Organic Chemistry – I
Course Goals
Provide you with a set of tools / principles to understand and rationalize photochemical and photophysical principles, photoreactivity of organic compounds, application and use of photochemistry in modern research areas.
Courese overview
Fundamental principles in Photochemistry and Photophysics, Jablonski diagram. Electronically excited states: electronic, vibrational and spin configurations, Born-Oppenheimer approximation, quantized vibrational levels within potential energy surfaces, spin: vectorial representation, triplets, magnetic moments due to spin and orbital motion, origin of energy difference between singlet and triplet states.
Rules involving Electronic transitions: radiative transitions: absorption and emission, absorption co-efficient, radiative rates, quantum yields, radiationless transitions, internal conversion, energy gap law, deuterium effect, Kasha’s rule.
Spin-forbidden transitions: phosphorescence, intersystem crossing, mechanisms of singlet-triplet conversion (spin-orbit coupling), spin rephasing, spin flip, importance of electron jump between perpendicular orbitals, heavy atom effect, examples of ISC between states of different configurations.
Energy Transfer. FRET, theory, fundamental principles.
Electron Transfer: Theory and fundamental principles. Electron transfer across DNA.
Theory of photoreactions: Visualization of reactions on excited state surfaces, minima, funnels and conical intersections. Identification of minima on excited state surfaces: Surface touching, cleavage of s and p bonds, diradicals, Salem diagrams.
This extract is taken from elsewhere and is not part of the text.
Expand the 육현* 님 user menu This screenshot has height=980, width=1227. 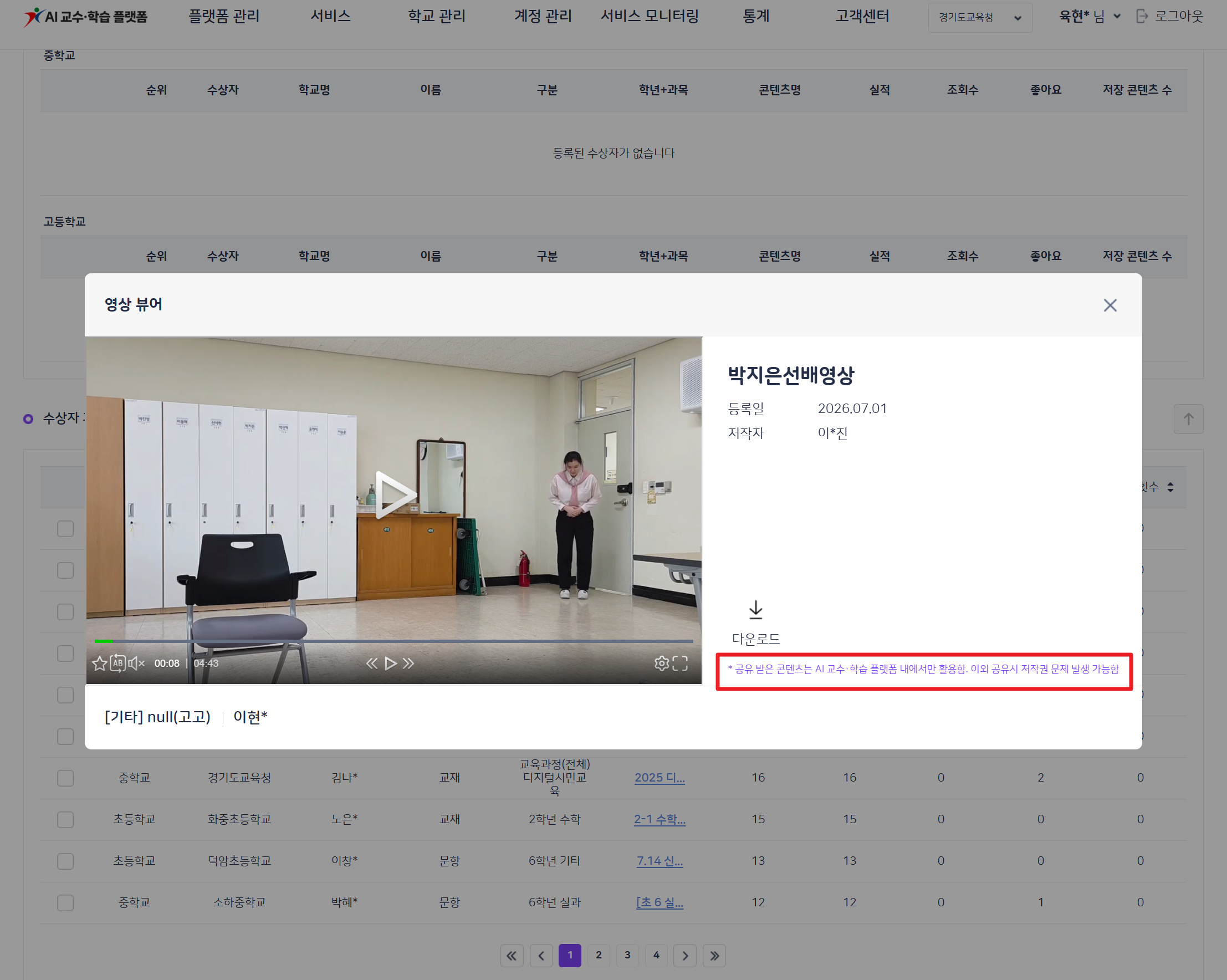pos(1090,17)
Photochemical generation and excited state reactions of reactive intermediates: carbenes, nitrenes, radicals, diradicals, and carbocations.
Photochemistry of Organic chromophores: Carbonyl compunds, Alkenes, Enones, Aromatics, fullerenes, Singlet oxygen.
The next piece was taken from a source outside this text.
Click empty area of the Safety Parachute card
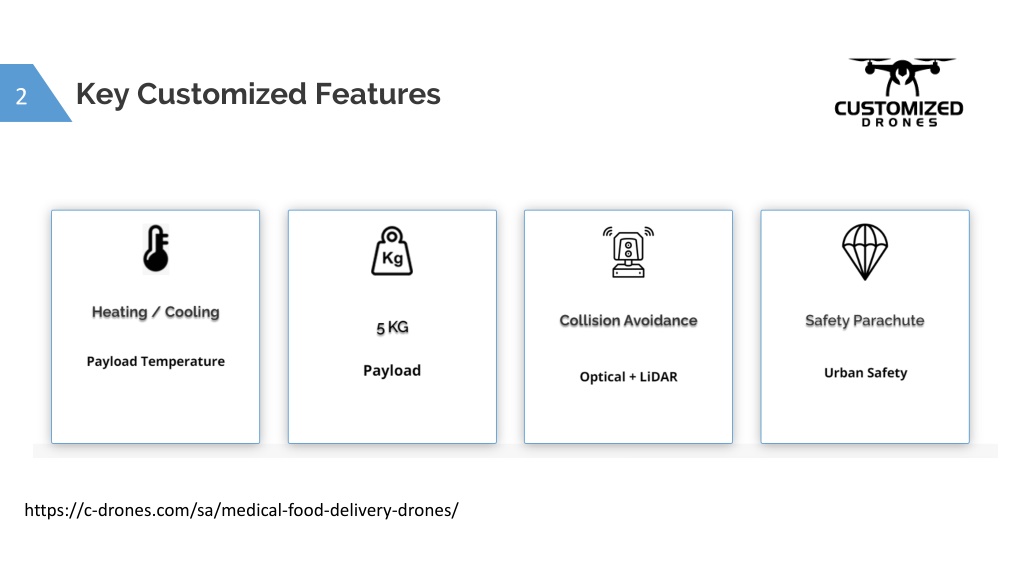Viewport: 1024px width, 576px height. tap(865, 415)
Photochemistry in Organized and Confined Media. Organic solid state photochemistry, Chemiluminescent reactions.
If time permits or possible seminar topics
Applications of photochemistry and photophyscial principles: Light as a synthetic tool (laboratory and industrial). Photochromic reactions and memory devices. Sensors, switches and molecular machines. Phototriggers: medical, lithographic, synthetic (photoprotecting group) applications. Cis-trans isomerization as a biological switch: rhodopsin, bacteriorhodopsin, phytochrome, PYP, etc. Photosynthesis (plants) and artificial solar energy storage, PUVA, LASIK, photodynamic therapy, therapy for jaundice and related medical applications, Photolithography, photoimaging and related triumphs, TiO2 photocatalysis.
Instrumental methods in photophysics: Intermediates in photoreactions, identification and characterization through modern techniques, flash photolysis, CIDNP, photoacoustic, stepscan IR.
Recommended Text books
Modern Molecular Photochemistry of Organic Molecules
N. J. Turro, V. Ramamurthy and J. C. Scaiano, University Science Books: 2010.
Supplementary reading materials
Supplementary books:
Principles of Fluorescence Spectroscopy, Lackowtiz, Springer
Molecular and Supramolecular Photochemistry (Series), Volumes 1-14
Handbook of Organic Photochemistry and Photobiology, W. M. Horspool and P. S. Song (Ed.) , CRC Press, 1995 and 2004.
Handbook of Photochemistry, S. Murov, I. Carmichael and G. L. Hug, Marcell Dekker, 1993.
Advances in Photochemistry (Series)
Organic Photochemistry (Series),
Essentials of Molecular Photochemistry, A. Gilbert and J. Baggot, CRC Press, 1991.
Excited States and Photochemistry of Organic Molecules, V. B. Klessinger and J. Michl, VCH Publishers, 1995.
Organic Photochemistry: A Visual Approach, VCH Publishers, 1992.
Journals devoted entirely to photochemistry:
Journal of Photochemistry and Photobiology (sections A, B and C), 1972-present
Photochemistry and Photobiology, 1962-present
Photochemical and Photobioloical Sciences, 2002-present
All other regular journals, JACS, JOC, Chem. Commun, Angew Chem., etc.